The Cost of Things

Terrorists committed a heinous, horrible and cowardly crime in Mumbai again today.
Mumbai will be back on its feet again tomorrow and will not let you terrorists scare or rob it of its spirit. Shame on you!

In a way it was an odd coincidence that I went to see Al Gore in an Inconvenient Truth today. I wanted to stay away since I have been subjected to a lot of Powerpoint Poisoning in my short life, but reviews from my labmates, Roger Ebert, Lawrence Lessig and Ashutosh were too overwhelming to ignore. Al Gore makes a presentation - even the great Edward Tufte would approve - that would be no small crime to ignore.

As Al Gore compared 9/11 and global warming, I thought about today's blasts and last year's downpour (which figures in the movie) in Mumbai. I can see why Gore is having so much trouble getting his point across. I am reminded of Peter Sandman (via Freakonomics):

According to risk communications consultant Peter Sandman, “risks that scare people and risks that kill people are different."He uses the equation: Risk is equal to hazard plus outrage (hazard + outrage = risk) to assess situations and determine people's reactions. The equation is quite simple, according to Sandman. "When hazard is high and outrage is low, people under-react and when hazard is low and outrage is high, they overreact."

While the bomb blast toll figures are still being updated, last year 750 people died from torrential, record-setting rains that soaked Mumbai. While murder and violence is definitely deplorable, I consider it one of the great injustices in the world that we cannot punish ourselves or others for being accomplices in the murder of the planet and its ecosystems.

While India is still nowhere near the USA in terms of its emissions, we and other developing countries are fast catching up. While I am all for rapid economic growth, it often and unfortunately correlates with a larger ecological footprint. Will we choose to be different? Historically speaking, we won't. We see this with regards to health: Richer and more educated people are in better health than poorer and less educated counterparts. Substitute people with countries and health with the environment and Bjorn Lomborg's assertion that "... air pollution diminishes when a society becomes rich enough to be able to afford to be concerned about the environment." makes perfect sense (hat tip: Amit Varma).

* [Task item A]: According to the post, how many people died in the previous year's rains in Mumbai?
* [Task item B]: Copy from the post, word for word, the part that opens with the words containing "In a way it" and closes with "crime to ignore.".
The listing has no connection to the post above.

* [Material provided]:
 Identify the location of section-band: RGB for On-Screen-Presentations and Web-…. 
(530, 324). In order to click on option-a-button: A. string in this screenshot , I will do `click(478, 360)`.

* [Task result A]: 750 people died.

* [Task result B]:
In a way it was an odd coincidence that I went to see Al Gore in an Inconvenient Truth today. I wanted to stay away since I have been subjected to a lot of Powerpoint Poisoning in my short life, but reviews from my labmates, Roger Ebert, Lawrence Lessig and Ashutosh were too overwhelming to ignore. Al Gore makes a presentation - even the great Edward Tufte would approve - that would be no small crime to ignore.